Abstract
New software that performs Classical and Bayesian Instrument Development (CBID) is reported that seamlessly integrates expert (content validity) and participant data (construct validity) to produce entire reliability estimates with smaller sample requirements. The free CBID software can be accessed through a website and used by clinical investigators in new instrument development.
Demonstrations are presented of the three approaches using the CBID software : (a) traditional confirmatory factor analysis (CFA); (b) Bayesian CFA using flat uninformative prior; and (c) Bayesian CFA using content expert data (informative prior).
Outcomes of usability testing demonstrate the need to make the user-friendly, free CBID software available to interdisciplinary researchers. CBID has the potential to be a new and expeditious method for instrument development, adding to our current measurement toolbox. This allows for the development of new instruments for measuring determinants of health in smaller diverse populations or populations of rare diseases.
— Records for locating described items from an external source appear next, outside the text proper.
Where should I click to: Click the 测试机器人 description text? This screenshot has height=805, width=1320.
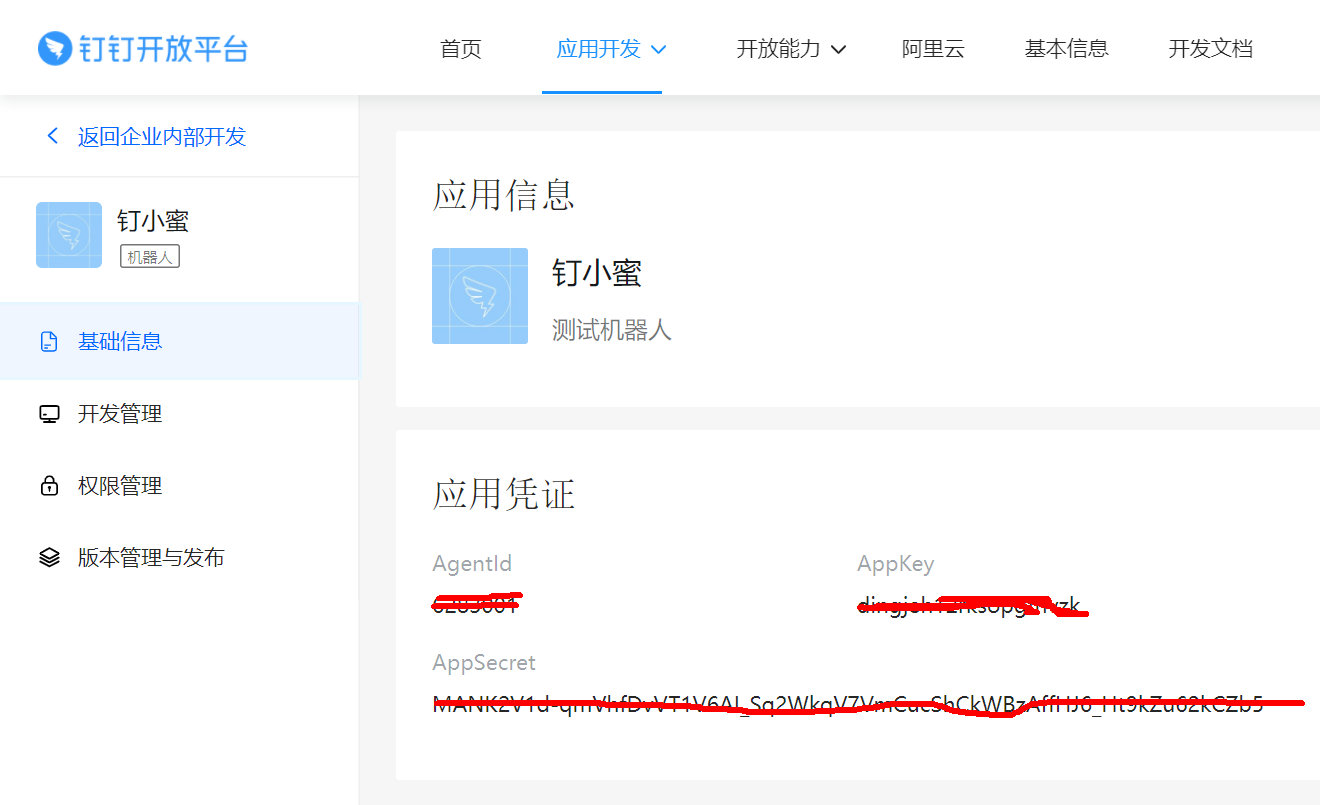[x=611, y=330]

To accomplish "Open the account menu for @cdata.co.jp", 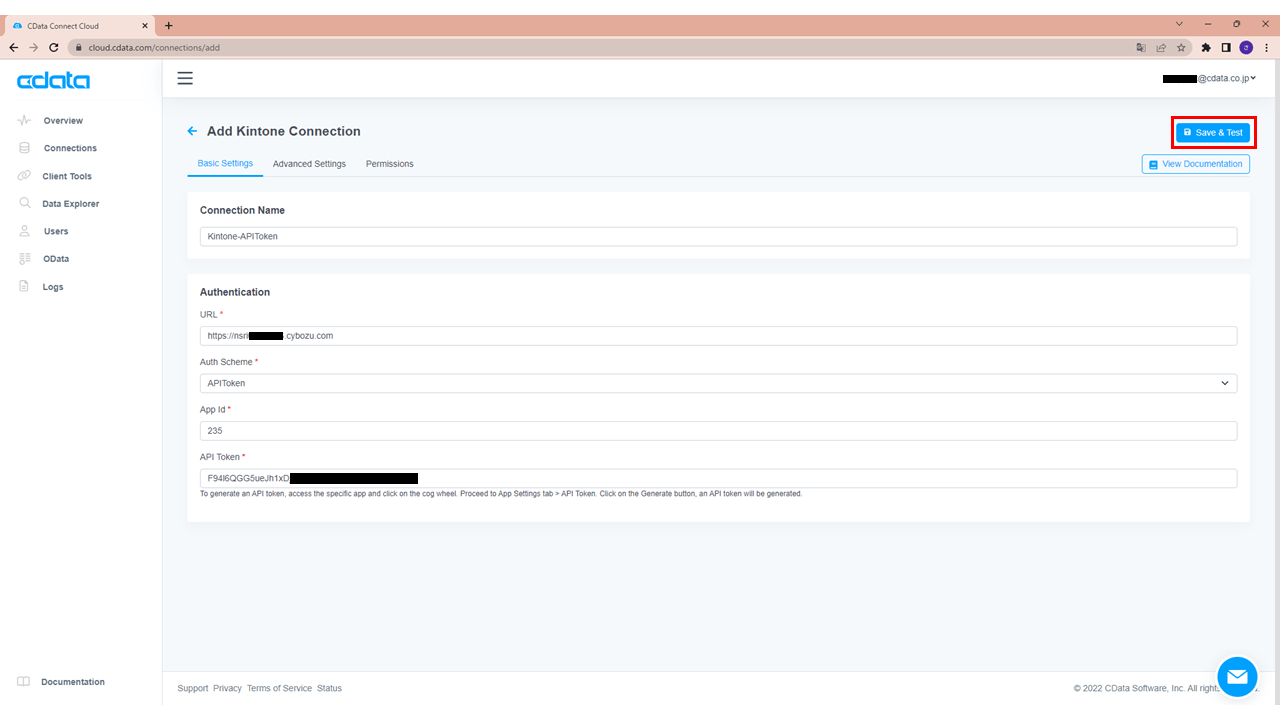I will 1210,77.
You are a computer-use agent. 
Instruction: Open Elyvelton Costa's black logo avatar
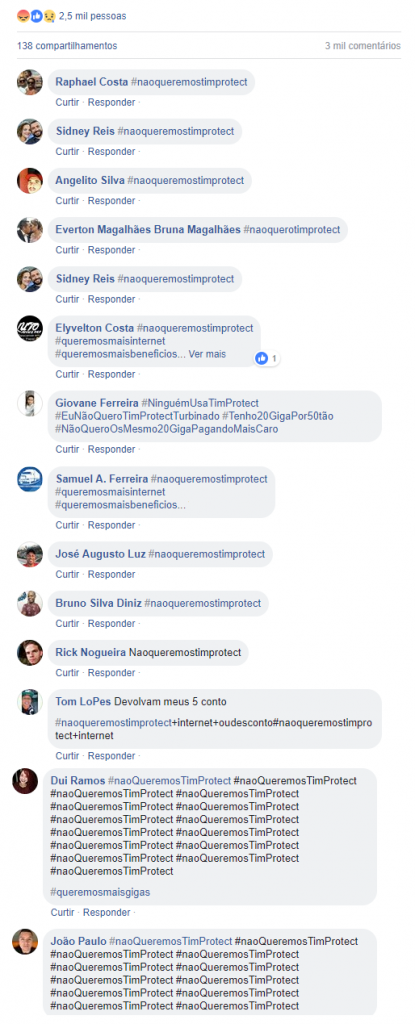(30, 328)
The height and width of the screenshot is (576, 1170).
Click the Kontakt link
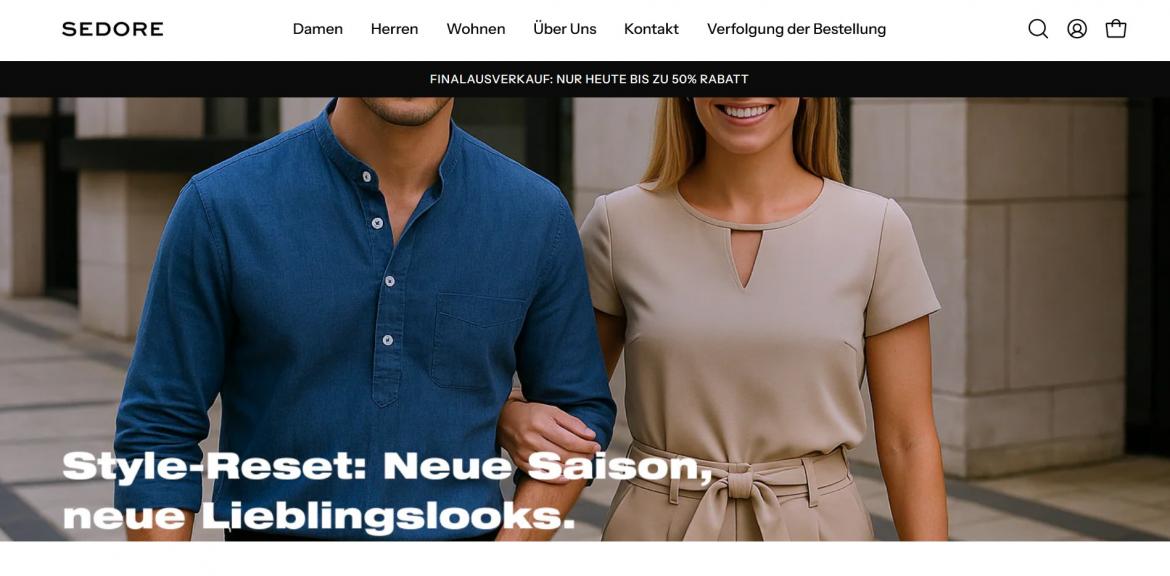coord(651,29)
Keywords: instrument development methods, Bayesian methods, Free software
The overall purpose is to demonstrate a Bayesian approach to confirmatory factor analysis (CFA) using a free software program Classical and Bayesian Instrument Development (CBID), and to assess usability of the software. Additionally, we wish to disseminate an innovative method for Bayesian instrument development that integrates expert data with participant data collected for classical instrument development. Extending our previous research (Author-6 et al., 2012; Author-6, Author-4, & Author-1, 2015; Author-6 et al., 2013; Author-3 et al., 2015; Jiang et al., 2014; Pawlowicz et al., 2012), we use a framework grounded in long-standing and empirically-verified Bayesian analyses where content experts’ data are updated with data collected from participants to establish construct validity and to efficiently achieve a unified psychometric model.
Background
While Bayesian methods have been added to Mplus structural equation modeling (SEM) software (Muthén, 2010), no existing software has the ability to combine content validity and construct validity data. The present work addresses this shortcoming. We recently have developed a free software program (CBID) that performs both classical and Bayesian instrument development. CBID is designed for use by investigators and can be accessed and executed from a web browser (http://biostats-shinyr.kumc.edu/CBID/). The CBID software fits Markov chain Monte Carlo (MCMC) methods (Author-3 et al., 2015) and requires the user to specify a prior distribution in a form that can be “flat uninformative”, prior data, or content expert data.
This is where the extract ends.